Clemmons v. State

538 N.E.2d 1389 | Ind. | 1989

538 N.E.2d 1389 (1989)

Freddie CLEMMONS, Jr., Appellant,
v.
STATE of Indiana, Appellee.

No. 49S00-8804-CR-408.

Supreme Court of Indiana.

May 31, 1989.

Nancy L. Broyles, McClure, McClure & Kammen, Indianapolis, for appellant.

Linley E. Pearson, Atty. Gen., Jay Rodia, Deputy Atty. Gen., Indianapolis, for appellee.

GIVAN, Justice.

A jury trial resulted in the conviction of appellant of the crime of Robbery, a Class C felony, for which he was sentenced to a term of five (5) years enhanced by thirty (30) years by reason of his status as an habitual offender, and Theft, a Class D felony, for which he received a sentence of two (2) years. We note that inasmuch as theft is an included offense within the charge of robbery, the two convictions should have been merged and no separate sentence entered on the crime of theft. This case will therefore be remanded to the trial court with instructions to expunge the theft portion of the conviction and sentence.

The facts are: On March 10, 1987, April Richardson was employed as a cashier at the Kroger Grocery located on East 16th Street in Indianapolis. At approximately *1390 11:00 a.m. on that date, a man later identified as appellant entered the store, walked up to Richardson with one hand in his jacket, and said, "Give me the money bitch." As Richardson backed away, he grabbed money from her hand and also took money from the cash register. Richardson testified that because of appellant's action, "I was scared." When Richardson alerted other employees that she just had been robbed, five of them gave chase and captured appellant a short distance from the store.

He was found to have $180 in cash, two $10 food stamps, a Kroger meat coupon, and a Kroger cash register receipt on his person.

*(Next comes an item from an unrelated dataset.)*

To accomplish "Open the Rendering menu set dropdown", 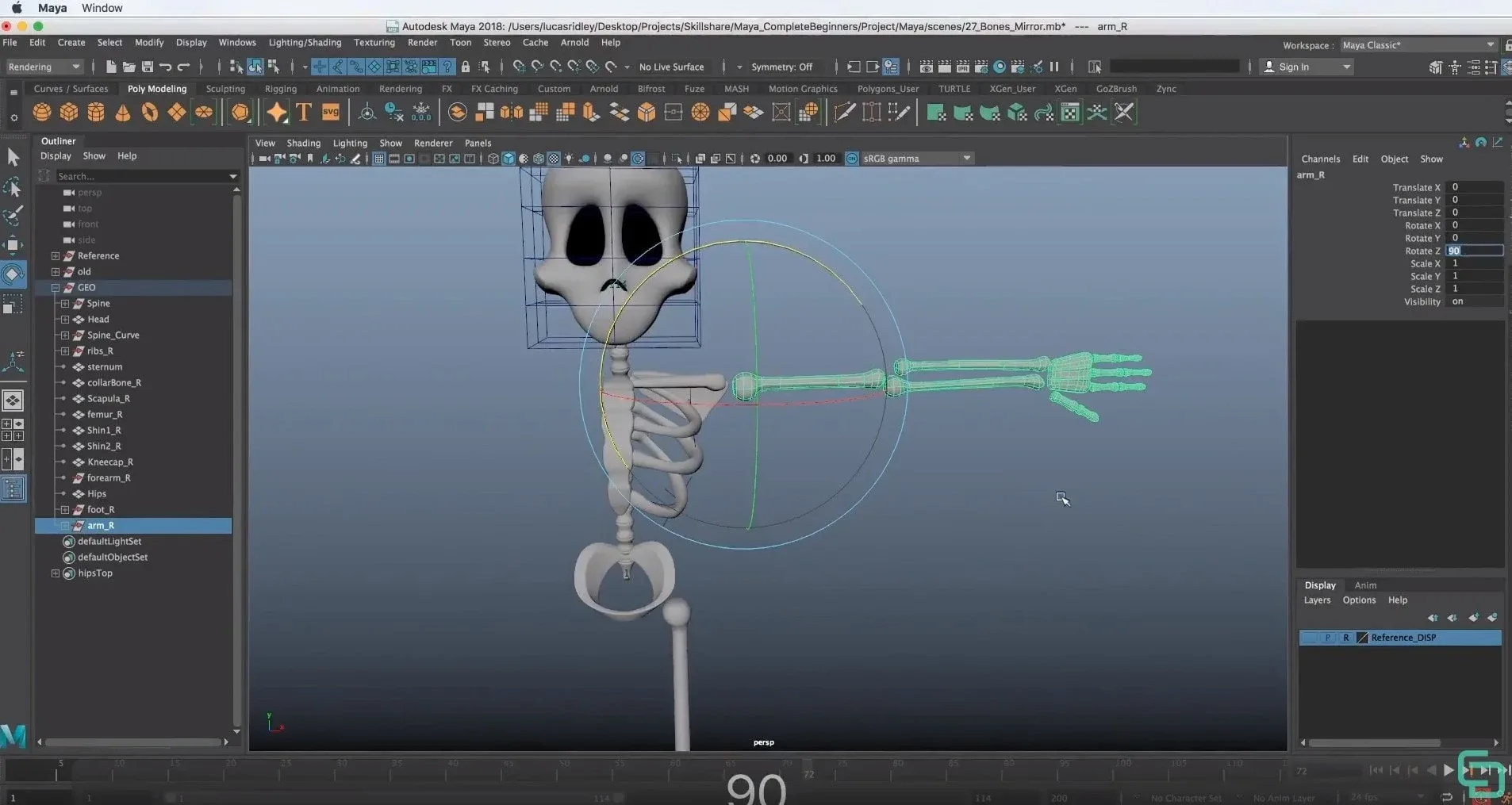I will 44,67.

Appellant's sole assignment of error is that there is insufficient evidence to sustain his conviction for robbery. He contends that there is no proof in this record that he actually placed Richardson in fear in order to obtain the money and other property; thus the most the proof submitted by the State established was that he committed a theft.

We cannot agree with appellant in his analysis of the evidence in this case. This Court has said many times that it is not necessary for a victim to testify that he or she was actually put in fear. There only need be evidence from which the jury can infer that the victim was in fact put in fear.

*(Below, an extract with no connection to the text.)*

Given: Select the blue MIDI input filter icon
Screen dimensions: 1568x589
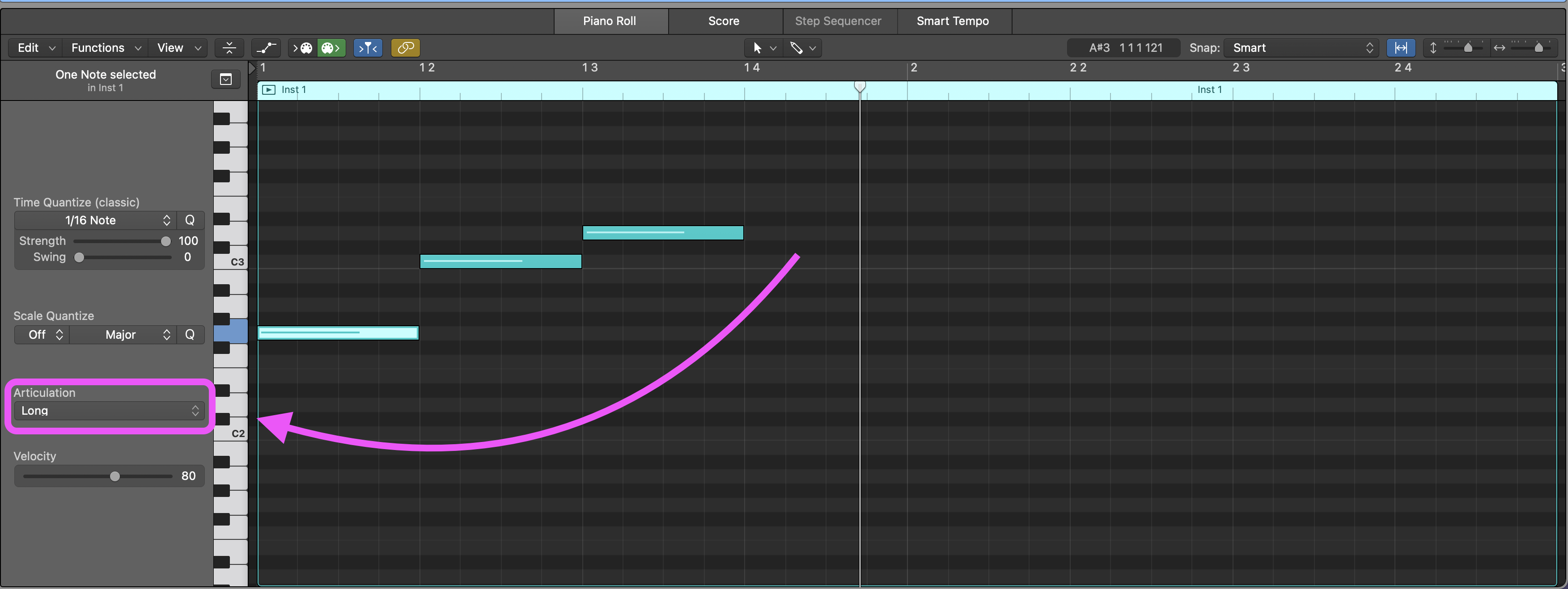Looking at the screenshot, I should point(368,48).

In the case at bar, in addition to the fact that Richardson testified she was placed in fear, the evidence shows as appellant approached her and demanded her money, she backed away from him and permitted him to jerk money from her hand. She also permitted him to rifle the cash drawer of the register. This is ample evidence from which the jury could conclude that Richardson was in fact placed in fear. Dudley v. State (1985), Ind., 480 N.E.2d 881; Babbs v. State (1983), Ind., 451 N.E.2d 655. We also have held that any threat of force conveyed by word or gesture will suffice as the element of fear required by the robbery statute. Maul v. State (1984), Ind., 467 N.E.2d 1197.

There is ample evidence in this record to support the verdict of the jury.

Inasmuch as a crime of theft was an included offense in the crime of robbery, it merged therewith. McGraw v. State (1987), Ind., 514 N.E.2d 621.

This cause is remanded to the trial court with instructions to expunge the conviction and sentence for theft. The trial court is otherwise affirmed.

SHEPARD, C.J., and DeBRULER, PIVARNIK and DICKSON, JJ., concur.